##### MATERIAL SUPPLIED

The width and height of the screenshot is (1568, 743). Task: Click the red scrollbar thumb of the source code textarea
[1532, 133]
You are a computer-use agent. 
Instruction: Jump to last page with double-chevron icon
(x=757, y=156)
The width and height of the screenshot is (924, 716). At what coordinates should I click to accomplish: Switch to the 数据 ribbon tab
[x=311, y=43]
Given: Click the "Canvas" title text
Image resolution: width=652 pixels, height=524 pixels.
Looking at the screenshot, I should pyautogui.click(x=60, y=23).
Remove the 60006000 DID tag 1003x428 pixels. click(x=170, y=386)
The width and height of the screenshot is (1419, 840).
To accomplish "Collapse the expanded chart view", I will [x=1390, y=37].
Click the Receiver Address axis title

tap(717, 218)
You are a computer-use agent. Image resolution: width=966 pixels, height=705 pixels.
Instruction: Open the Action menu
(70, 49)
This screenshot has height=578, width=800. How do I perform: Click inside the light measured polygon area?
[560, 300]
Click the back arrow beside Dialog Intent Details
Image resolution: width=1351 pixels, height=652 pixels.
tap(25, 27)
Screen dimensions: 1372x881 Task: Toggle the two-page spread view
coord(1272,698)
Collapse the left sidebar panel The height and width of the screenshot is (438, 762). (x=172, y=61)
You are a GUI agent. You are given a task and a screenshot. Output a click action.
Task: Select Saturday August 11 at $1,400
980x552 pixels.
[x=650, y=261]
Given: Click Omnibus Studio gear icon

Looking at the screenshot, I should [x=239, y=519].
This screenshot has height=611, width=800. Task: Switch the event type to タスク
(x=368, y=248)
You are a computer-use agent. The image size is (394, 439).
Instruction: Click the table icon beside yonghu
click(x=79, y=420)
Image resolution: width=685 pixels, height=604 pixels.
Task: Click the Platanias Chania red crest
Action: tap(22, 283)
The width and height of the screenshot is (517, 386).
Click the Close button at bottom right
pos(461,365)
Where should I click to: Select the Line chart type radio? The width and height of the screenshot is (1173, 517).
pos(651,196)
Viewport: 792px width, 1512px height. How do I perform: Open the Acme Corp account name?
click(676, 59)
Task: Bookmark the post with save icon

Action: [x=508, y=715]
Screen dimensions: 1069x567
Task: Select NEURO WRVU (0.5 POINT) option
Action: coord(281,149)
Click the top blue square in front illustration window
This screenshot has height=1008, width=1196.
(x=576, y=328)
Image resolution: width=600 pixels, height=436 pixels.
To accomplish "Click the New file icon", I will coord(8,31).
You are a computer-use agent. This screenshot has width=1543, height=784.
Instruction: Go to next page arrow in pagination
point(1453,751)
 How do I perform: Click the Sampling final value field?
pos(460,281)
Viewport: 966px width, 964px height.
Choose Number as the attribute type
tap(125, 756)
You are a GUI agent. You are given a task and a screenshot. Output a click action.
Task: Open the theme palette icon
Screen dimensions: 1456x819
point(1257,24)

##########

YOUR GOAL:
Copy everything in the listing from the line containing "This screenshot has height=578, width=800." down to the end of the listing, exactly line for line, both ends included.

SOLUTION FOR THIS EXERCISE:
This screenshot has height=578, width=800. How do I perform: Click inside the light measured polygon area?
[560, 300]
Click the back arrow beside Dialog Intent Details
Image resolution: width=1351 pixels, height=652 pixels.
tap(25, 27)
Screen dimensions: 1372x881 Task: Toggle the two-page spread view
coord(1272,698)
Collapse the left sidebar panel The height and width of the screenshot is (438, 762). (x=172, y=61)
You are a GUI agent. You are given a task and a screenshot. Output a click action.
Task: Select Saturday August 11 at $1,400
980x552 pixels.
[x=650, y=261]
Given: Click Omnibus Studio gear icon

Looking at the screenshot, I should [x=239, y=519].
This screenshot has height=611, width=800. Task: Switch the event type to タスク
(x=368, y=248)
You are a computer-use agent. The image size is (394, 439).
Instruction: Click the table icon beside yonghu
click(x=79, y=420)
Image resolution: width=685 pixels, height=604 pixels.
Task: Click the Platanias Chania red crest
Action: tap(22, 283)
The width and height of the screenshot is (517, 386).
Click the Close button at bottom right
pos(461,365)
Where should I click to: Select the Line chart type radio? The width and height of the screenshot is (1173, 517).
pos(651,196)
Viewport: 792px width, 1512px height. How do I perform: Open the Acme Corp account name?
click(676, 59)
Task: Bookmark the post with save icon

Action: [x=508, y=715]
Screen dimensions: 1069x567
Task: Select NEURO WRVU (0.5 POINT) option
Action: coord(281,149)
Click the top blue square in front illustration window
This screenshot has height=1008, width=1196.
(x=576, y=328)
Image resolution: width=600 pixels, height=436 pixels.
To accomplish "Click the New file icon", I will coord(8,31).
You are a computer-use agent. This screenshot has width=1543, height=784.
Instruction: Go to next page arrow in pagination
point(1453,751)
 How do I perform: Click the Sampling final value field?
pos(460,281)
Viewport: 966px width, 964px height.
Choose Number as the attribute type
tap(125, 756)
You are a GUI agent. You are given a task and a screenshot. Output a click action.
Task: Open the theme palette icon
Screen dimensions: 1456x819
point(1257,24)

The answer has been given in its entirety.